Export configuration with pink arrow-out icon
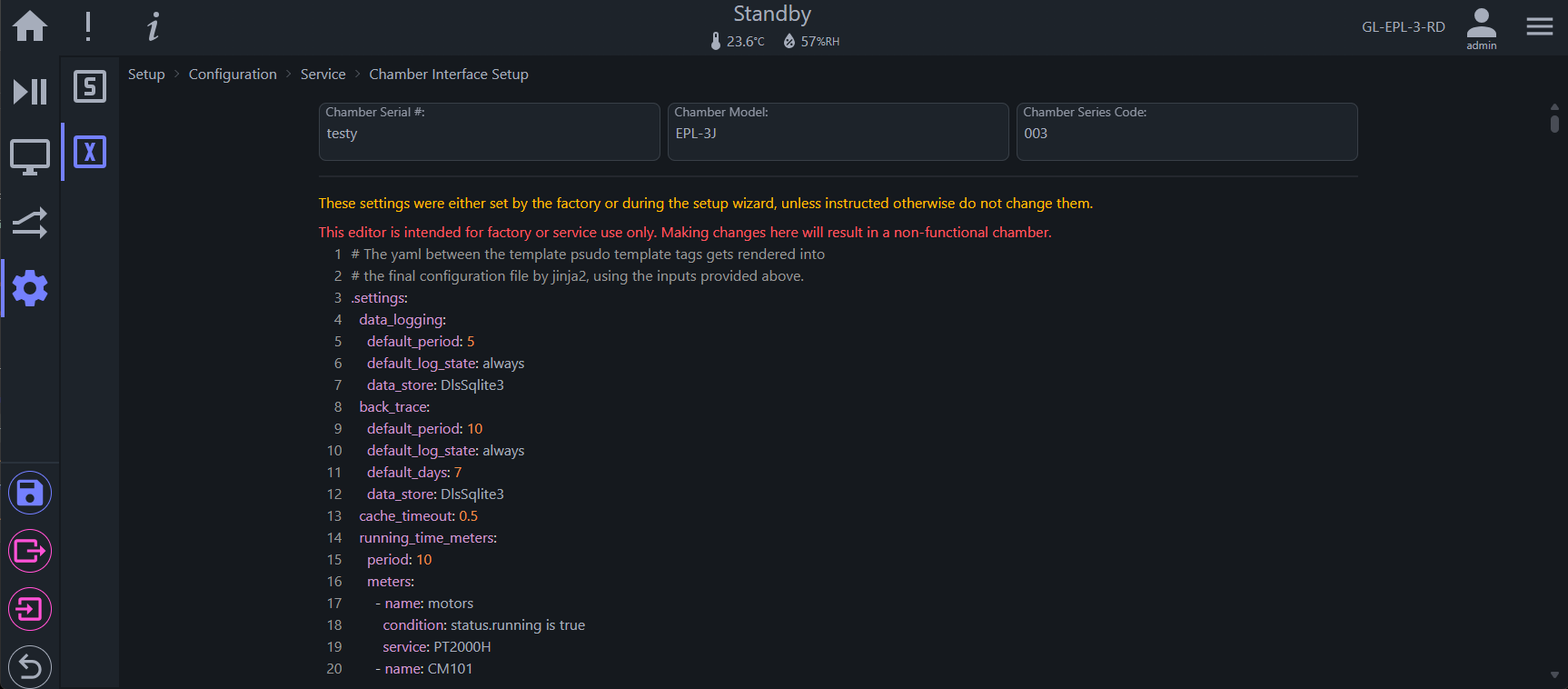This screenshot has height=689, width=1568. pos(30,551)
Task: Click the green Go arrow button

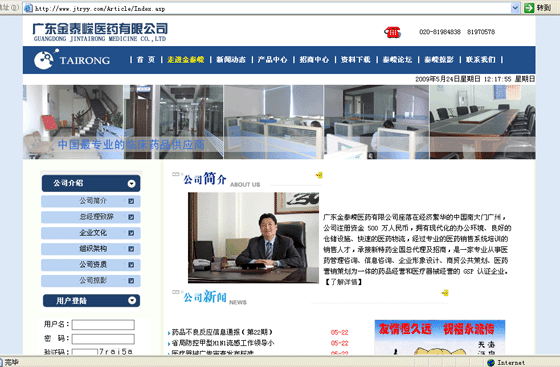Action: [x=529, y=7]
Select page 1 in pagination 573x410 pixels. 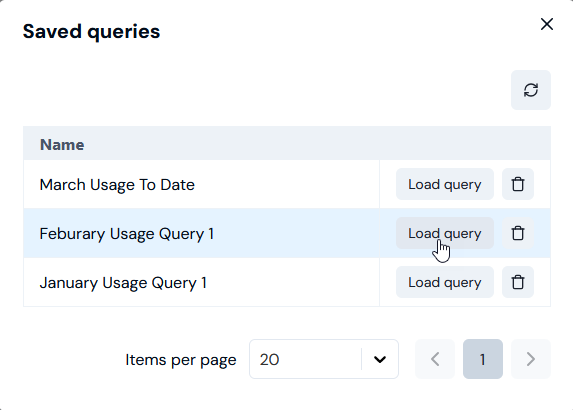click(483, 359)
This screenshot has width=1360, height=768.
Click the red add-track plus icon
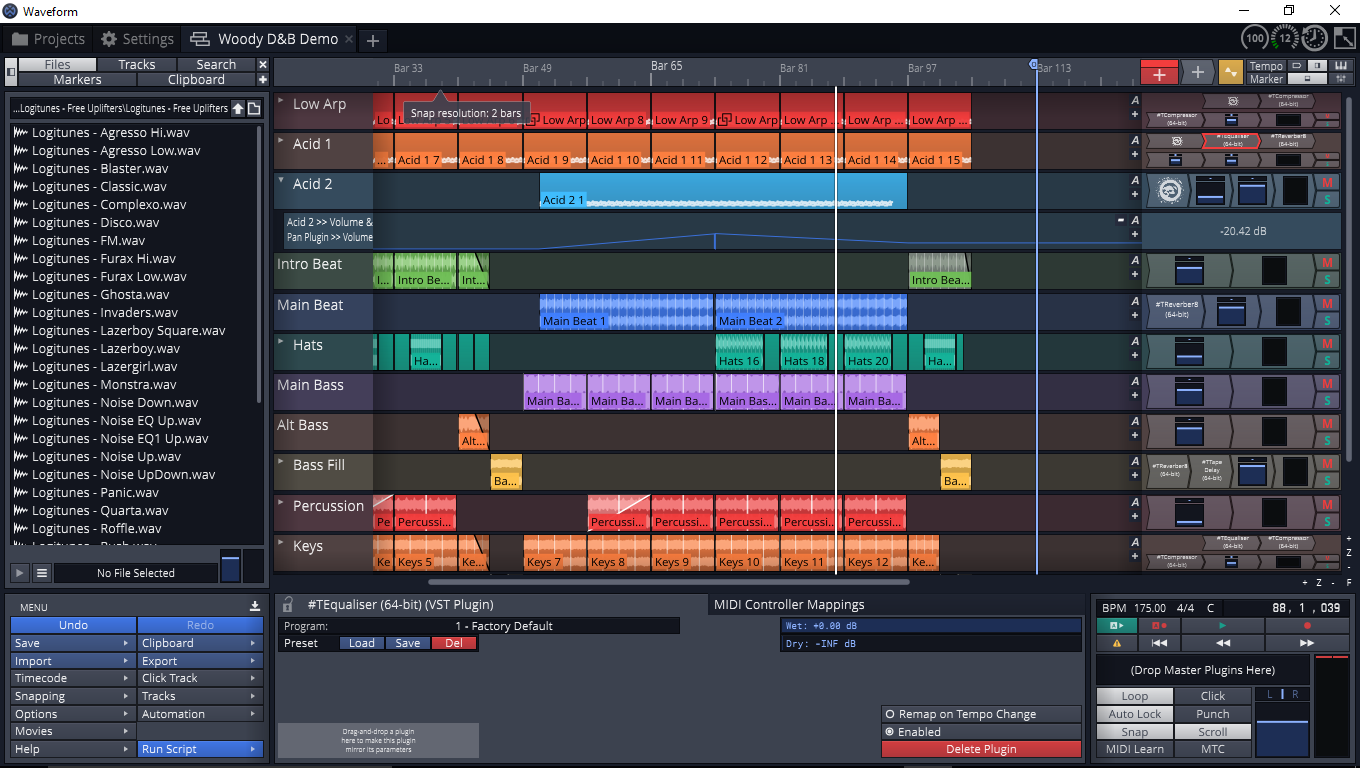1159,72

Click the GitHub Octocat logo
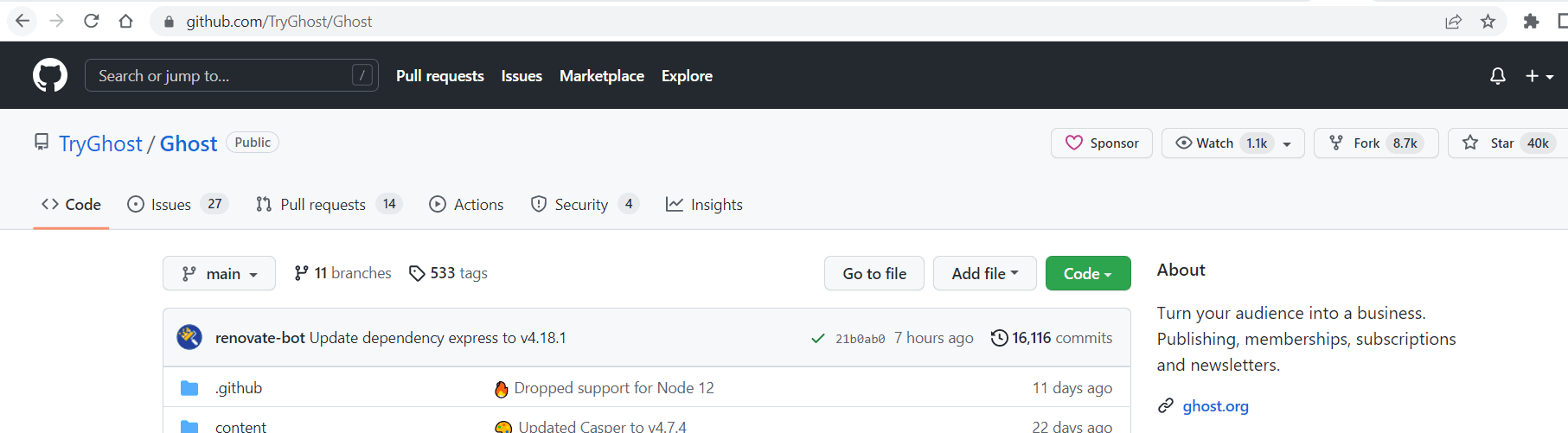point(50,76)
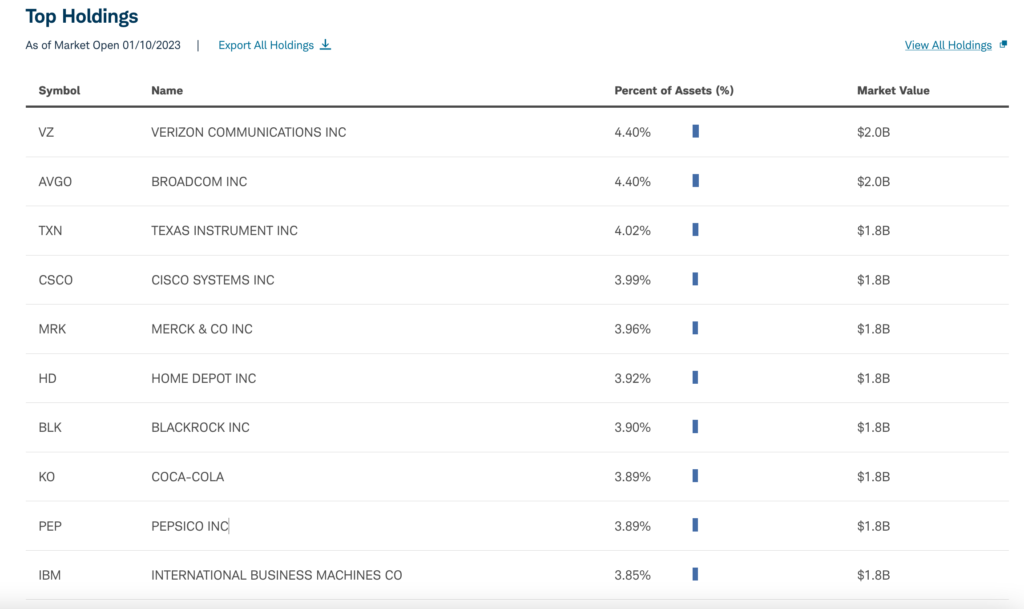Click the Market Value column header
Screen dimensions: 1024x609
click(x=892, y=90)
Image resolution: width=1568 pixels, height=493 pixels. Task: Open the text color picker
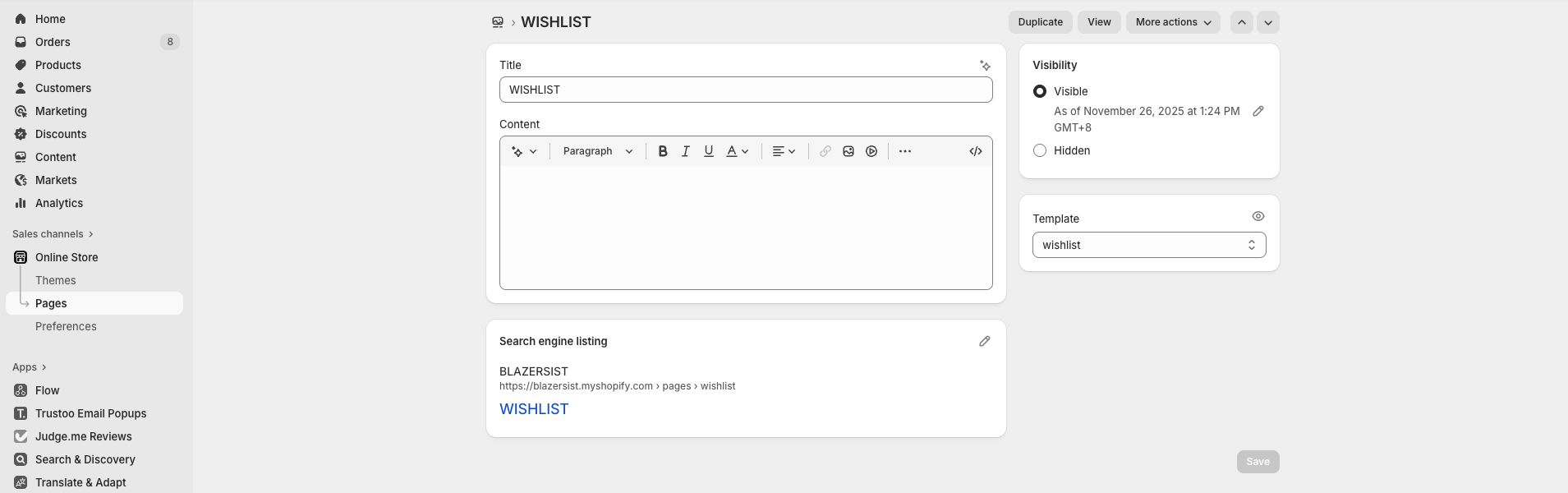coord(738,151)
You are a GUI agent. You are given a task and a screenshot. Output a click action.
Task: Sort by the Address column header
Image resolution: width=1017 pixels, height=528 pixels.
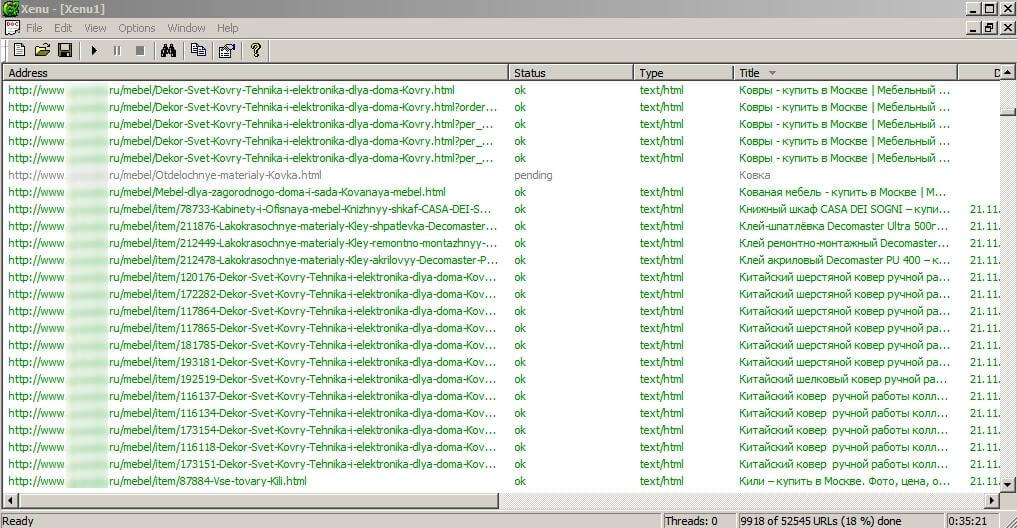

* * * * *

Work item -> Retype the lines exactly as they appear, beginning with the line that contains "Click the GitHub Octocat logo" and ending with the final line of the entries, and omit the pictures.

Exercise solution ->
Click the GitHub Octocat logo
point(50,76)
Click the Market Value column header
Screen dimensions: 1024x609
click(x=892, y=90)
Image resolution: width=1568 pixels, height=493 pixels. Task: Open the text color picker
coord(738,151)
You are a GUI agent. You are given a task and a screenshot. Output a click action.
Task: Sort by the Address column header
Image resolution: width=1017 pixels, height=528 pixels.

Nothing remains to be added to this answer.